基于生物信息学分析糖尿病肾病自噬特征基因及潜在中药预测

Bioinformatics-based analysis of autophagy-related genes and prediction of potential Chinese medicines in diabetic kidney disease

  • 摘要:
    目的 基于生物信息学分析预测糖尿病肾脏疾病(DKD)自噬相关的发病机制和关键诊断基因,并预测相关中药。
    方法 采用基因表达综合库(GEO)中测序芯片GSE30528、GSE30529和GSE1009的数据,从GSE30528和GSE30529芯片中鉴定出校正后P值 < 0.05的差异表达基因(DEGs),结合人类自噬基因库,对获得的DKD自噬特征基因进行基因本体(GO)、京都基因与基因组百科全书(KEGG)通路富集分析及蛋白质相互作用(PPI)网络分析,再通过最小绝对收缩和选择算子(LASSO)回归和支持向量机-递归特征消除(SVM-RFE)算法获取自噬特征基因。通过使用微阵列GSE1009的外部验证集进行分析来评估这些基因的诊断能力,并使用SymMap数据库反向预测相关中药。
    结果 GSE30528 和GSE30529芯片数据共筛选出2014个DEGs,鉴定出37个DKD自噬相关基因,GO 分析显示 681 个包括自噬调节和细胞膜微区域活性在内的生物学机制,KEGG 富集分析获得112 条相关信号通路,PPI网络分析表明DKD自噬相关基因显著富集。通过LASSO回归和SVM-RFE算法确定了4个DKD自噬的核心诊断基因:蛋白磷酸酶1调控亚基15A(PPP1R15A)、缺氧可诱导因子1α亚基(HIF1α)、肝癌缺失1(DLC1)和蜡样色素脂褐质沉积神经元型3(CLN3),且外部验证集表明这些基因的诊断效率较高。最终通过SymMap数据库预测出146味潜在中药,其中清热解毒药和活血祛瘀药类占比最大,分别为25/146和13/146。
    结论 本研究从生物信息学测序数据库分析和验证,明确DKD自噬的潜在分子机制,预测关键诊断基因、潜在治疗靶点以及相关中药,为临床研究及应用奠定了坚实基础。

     

    Abstract:
    Objective To predict the autophagy-related pathogenesis and key diagnostic genes of diabetic kidney disease (DKD) through bioinformatics analysis, and to identify related Chinese medicines.
    Methods Data from sequencing microarrays GSE30528, GSE30529, and GSE1009 in the Gene Expression Omnibus (GEO) were employed. Differentially expressed genes (DEGs) with adjusted P < 0.05 from GSE30528 and GSE30529 were identified.

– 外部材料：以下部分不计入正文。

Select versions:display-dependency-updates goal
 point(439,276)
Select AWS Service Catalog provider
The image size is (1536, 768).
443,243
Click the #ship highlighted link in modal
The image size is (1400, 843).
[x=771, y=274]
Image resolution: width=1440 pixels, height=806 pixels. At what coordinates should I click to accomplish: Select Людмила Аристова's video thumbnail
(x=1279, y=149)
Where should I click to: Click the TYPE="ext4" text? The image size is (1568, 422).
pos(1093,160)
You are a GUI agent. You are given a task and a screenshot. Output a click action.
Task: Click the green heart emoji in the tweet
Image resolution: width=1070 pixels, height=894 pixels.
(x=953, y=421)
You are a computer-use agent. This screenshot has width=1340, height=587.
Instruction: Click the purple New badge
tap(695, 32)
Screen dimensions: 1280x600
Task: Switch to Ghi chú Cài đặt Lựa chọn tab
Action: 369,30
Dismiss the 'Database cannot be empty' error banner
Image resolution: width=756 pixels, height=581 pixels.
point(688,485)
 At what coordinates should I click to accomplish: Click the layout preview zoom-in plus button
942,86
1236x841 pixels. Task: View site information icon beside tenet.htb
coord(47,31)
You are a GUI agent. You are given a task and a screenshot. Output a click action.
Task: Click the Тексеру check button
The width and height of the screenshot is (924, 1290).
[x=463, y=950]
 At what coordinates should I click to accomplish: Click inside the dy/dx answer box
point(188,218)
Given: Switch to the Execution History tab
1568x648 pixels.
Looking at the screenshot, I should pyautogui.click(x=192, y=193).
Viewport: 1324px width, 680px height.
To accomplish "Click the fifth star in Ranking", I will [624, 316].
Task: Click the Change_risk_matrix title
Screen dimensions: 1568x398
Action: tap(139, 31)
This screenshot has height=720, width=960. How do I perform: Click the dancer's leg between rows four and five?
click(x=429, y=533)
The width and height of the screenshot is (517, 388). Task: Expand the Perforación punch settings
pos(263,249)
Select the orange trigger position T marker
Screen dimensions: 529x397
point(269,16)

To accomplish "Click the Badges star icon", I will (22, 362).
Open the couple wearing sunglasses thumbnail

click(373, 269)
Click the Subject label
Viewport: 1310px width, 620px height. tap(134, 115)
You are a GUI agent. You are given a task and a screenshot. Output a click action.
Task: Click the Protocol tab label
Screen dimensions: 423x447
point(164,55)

Combining these DEGs with the human autophagy gene database, Gene Ontology (GO), Kyoto Encyclopedia of Genes and Genomes (KEGG) enrichment analyses, and protein-protein interaction (PPI) network analysis were conducted on the obtained DKD autophagy-related genes. Subsequently, the least absolute shrinkage and selection operator (LASSO) regression and support vector machine-recursive feature elimination (SVM-RFE) algorithms were adopted to select autophagy-related genes. The diagnostic capability of these genes was assessed through analysis with the external validation set from microarray GSE1009, and relevant Chinese medicines were inversely predicted using the SymMap database.
    Results A total of 2014 DEGs were selected from GSE30528 and GSE30529, leading to the identification of 37 DKD autophagy-related genes. GO analysis indicated 681 biological mechanisms, including autophagy regulation and plasma membrane microdomain activity. KEGG enrichment analysis identified 112 related signaling pathways. PPI network analysis showed a marked enrichment of autophagy-related genes in DKD. Through LASSO regression and SVM-RFE, four core diagnostic genes for autophagy in DKD were identified: protein phosphatase 1 regulatory subunit 15A (PPP1R15A), hypoxia inducible factor 1 alpha subunit (HIF1α), deleted in liver cancer 1 (DLC1), and ceroid lipofuscinosis neuronal 3 (CLN3). The external validation set demonstrated high diagnostic efficiency for these genes. Finally, 146 kinds of potential Chinese medicines were predicted using the SymMap database, with heat-clearing and detoxifying medicine and blood-activating and stasis-eliminating medicine accounting for the largest proportion (25/146 and 13/146, respectively).
    Conclusion This study analyzed and validated bioinformatics sequencing databases to elucidate the potential molecular mechanisms of DKD autophagy and predicted key diagnostic genes, potential therapeutic targets, and related Chinese medicines, laying a solid foundation for clinical research and application.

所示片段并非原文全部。